* ASSIGNMENT: When you reach the line containing "transport.data.gouv.fr (1521, 486)" in the entries below, repeat it and each line after it exactly until the entries end.
★ ★ ★ ★
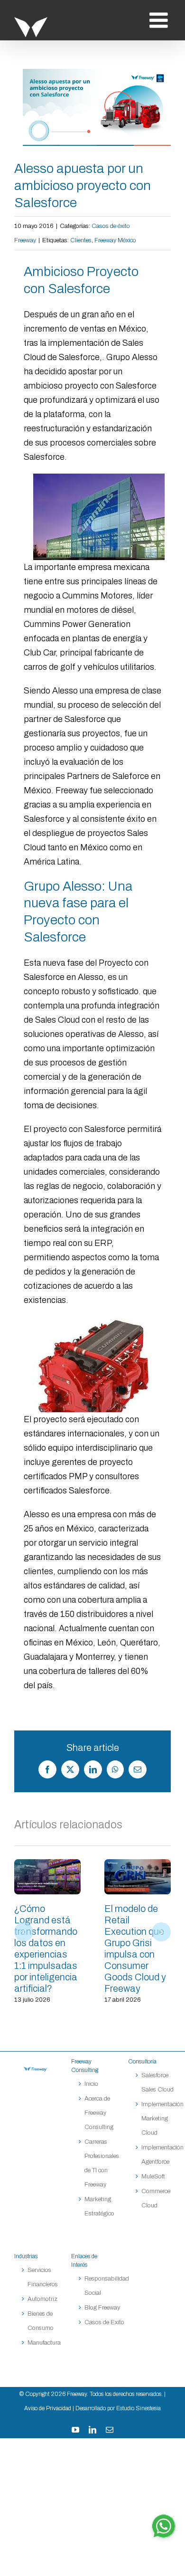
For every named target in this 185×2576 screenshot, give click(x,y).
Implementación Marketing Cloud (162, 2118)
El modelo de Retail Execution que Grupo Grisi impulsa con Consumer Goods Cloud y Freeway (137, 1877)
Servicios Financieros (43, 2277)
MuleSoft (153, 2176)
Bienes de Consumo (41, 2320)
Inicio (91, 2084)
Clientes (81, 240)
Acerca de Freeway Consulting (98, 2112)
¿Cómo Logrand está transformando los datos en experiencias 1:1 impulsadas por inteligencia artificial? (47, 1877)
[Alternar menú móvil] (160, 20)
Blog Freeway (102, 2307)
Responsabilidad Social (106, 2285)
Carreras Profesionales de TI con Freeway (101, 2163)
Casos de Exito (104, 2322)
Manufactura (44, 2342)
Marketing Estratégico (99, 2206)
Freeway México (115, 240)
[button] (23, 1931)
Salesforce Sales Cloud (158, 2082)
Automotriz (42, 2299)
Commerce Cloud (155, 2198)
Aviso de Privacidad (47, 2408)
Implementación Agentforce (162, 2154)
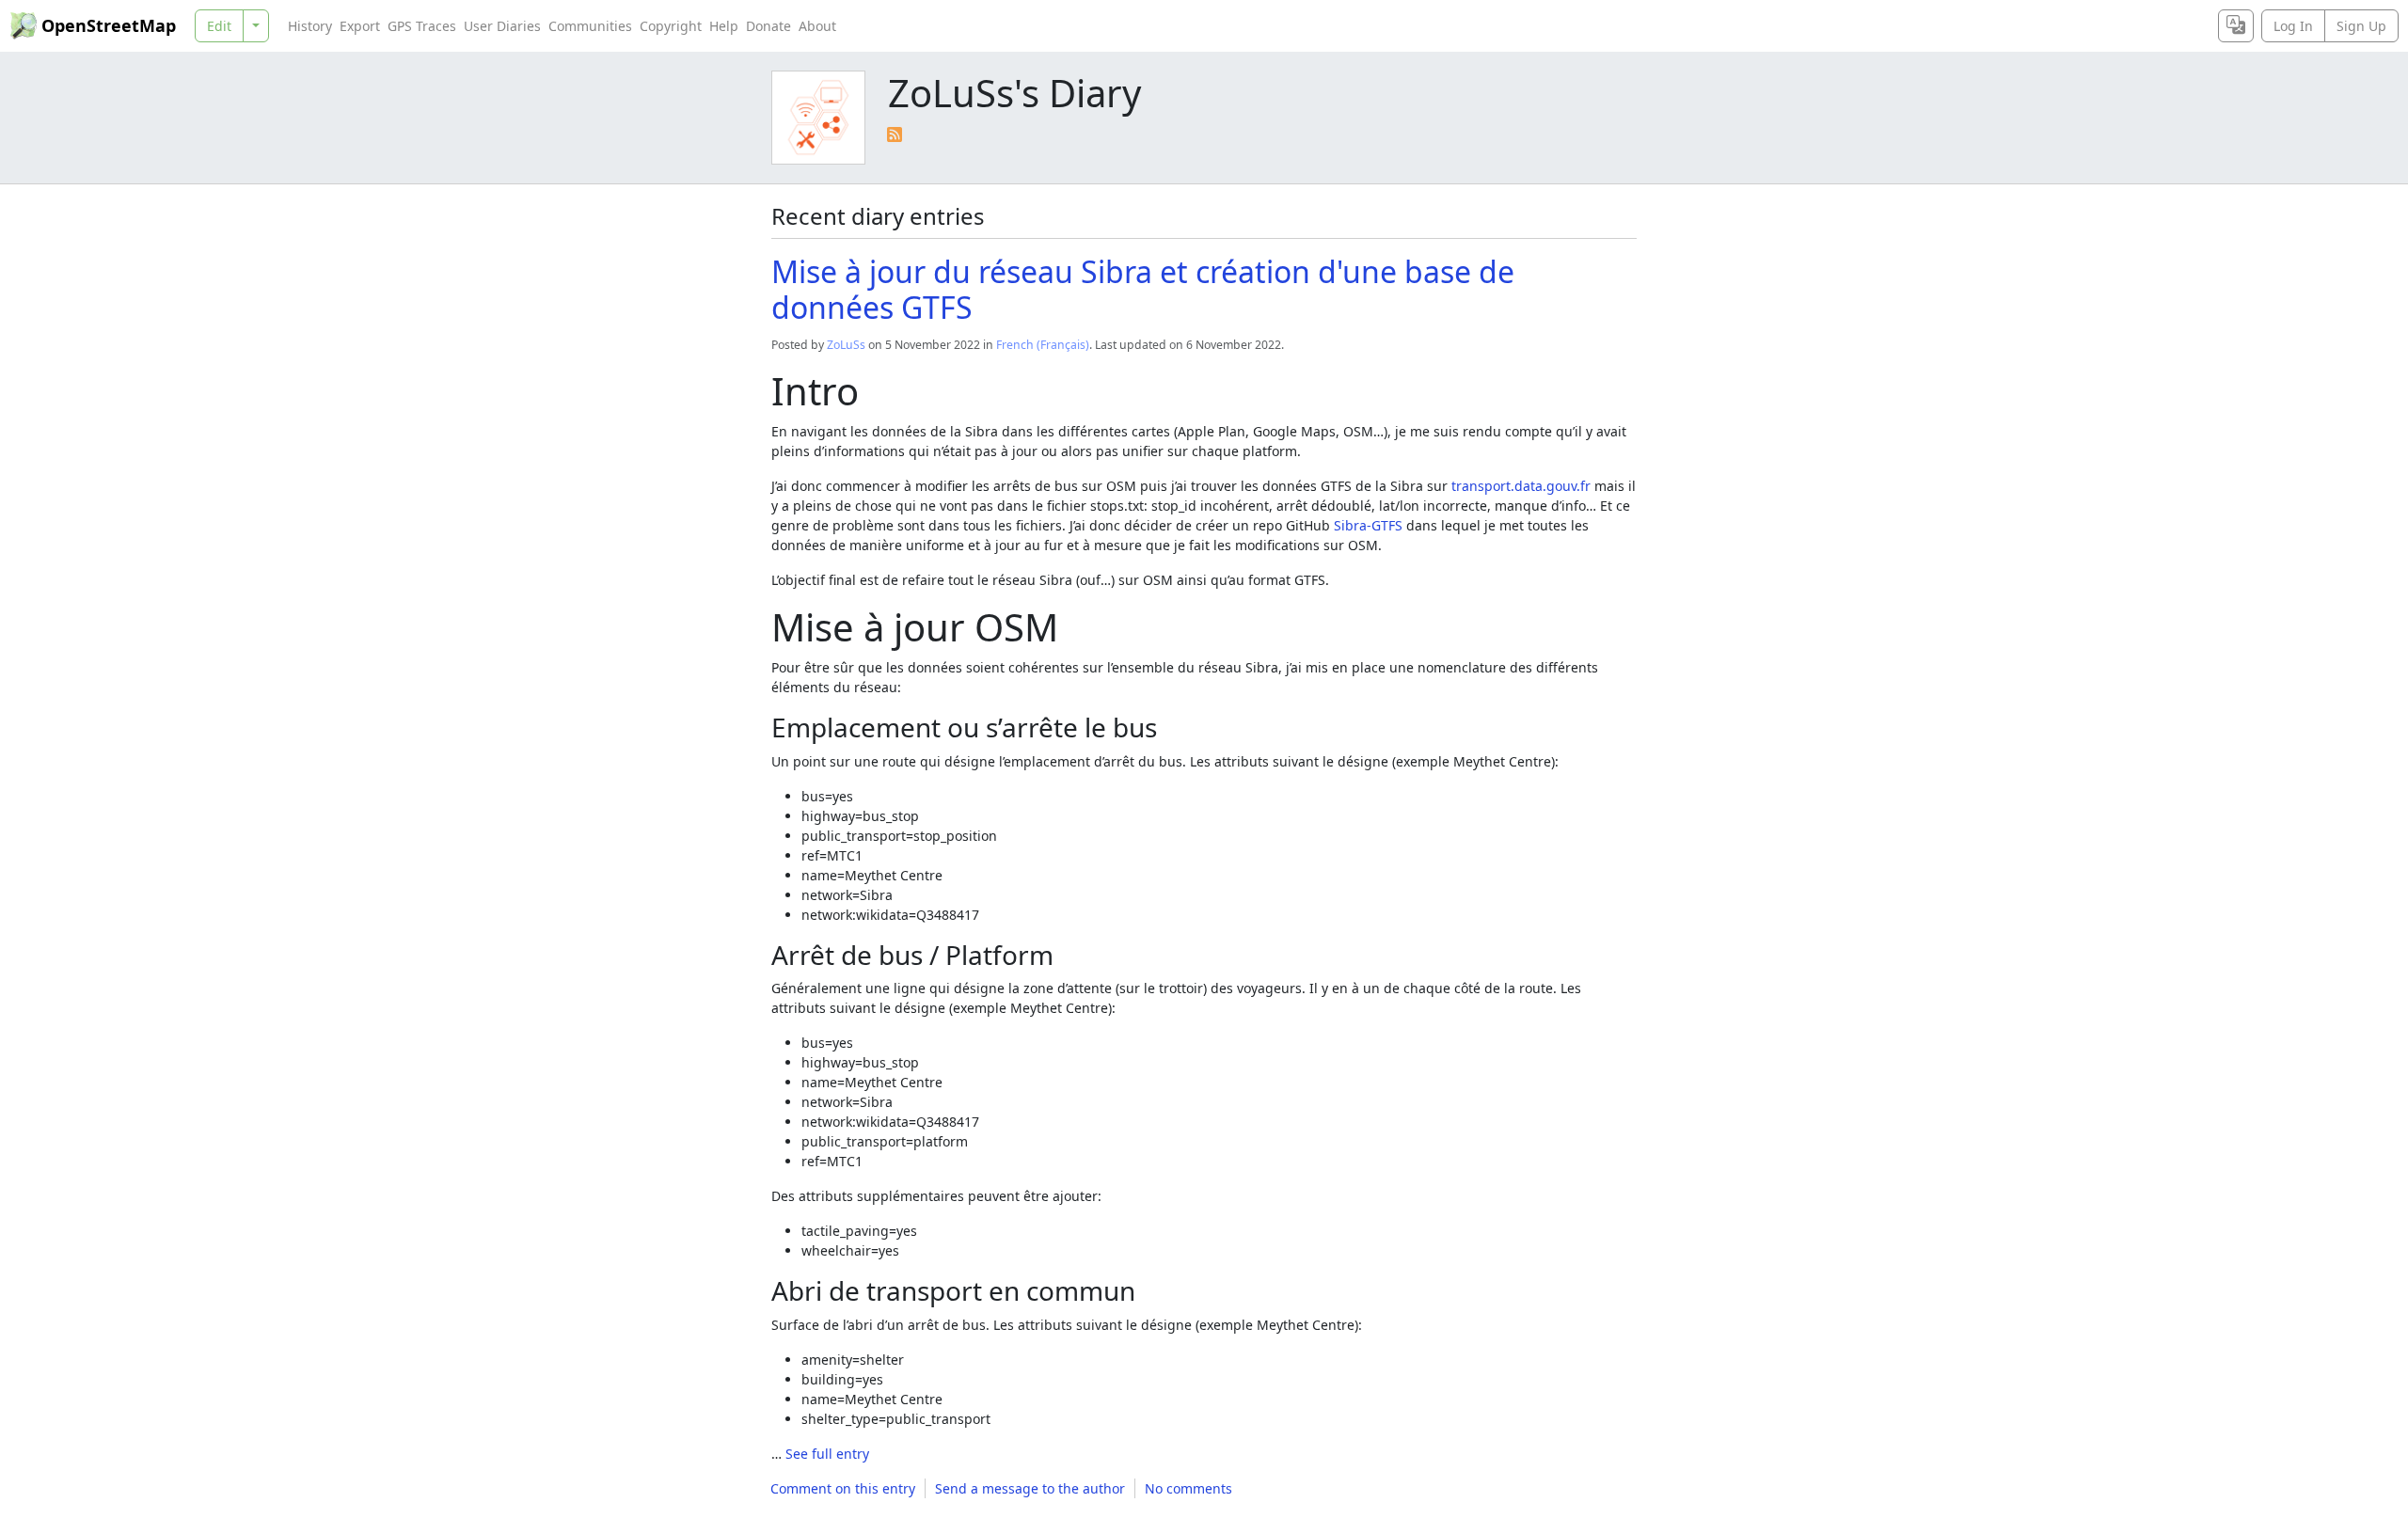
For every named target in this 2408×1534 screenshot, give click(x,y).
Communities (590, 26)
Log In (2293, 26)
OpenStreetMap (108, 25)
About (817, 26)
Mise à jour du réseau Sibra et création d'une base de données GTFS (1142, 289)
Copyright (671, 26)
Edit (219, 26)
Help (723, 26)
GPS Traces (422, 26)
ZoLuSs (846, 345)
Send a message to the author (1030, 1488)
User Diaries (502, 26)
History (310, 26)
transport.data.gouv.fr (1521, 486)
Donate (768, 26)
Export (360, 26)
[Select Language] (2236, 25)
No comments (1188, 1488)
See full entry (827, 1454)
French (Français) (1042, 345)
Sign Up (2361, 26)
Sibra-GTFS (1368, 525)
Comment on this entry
★ ★ ★ ★
* SOLUTION BELOW:
transport.data.gouv.fr (1521, 486)
Donate (768, 26)
Export (360, 26)
[Select Language] (2236, 25)
No comments (1188, 1488)
See full entry (827, 1454)
French (Français) (1042, 345)
Sign Up (2361, 26)
Sibra-GTFS (1368, 525)
Comment on this entry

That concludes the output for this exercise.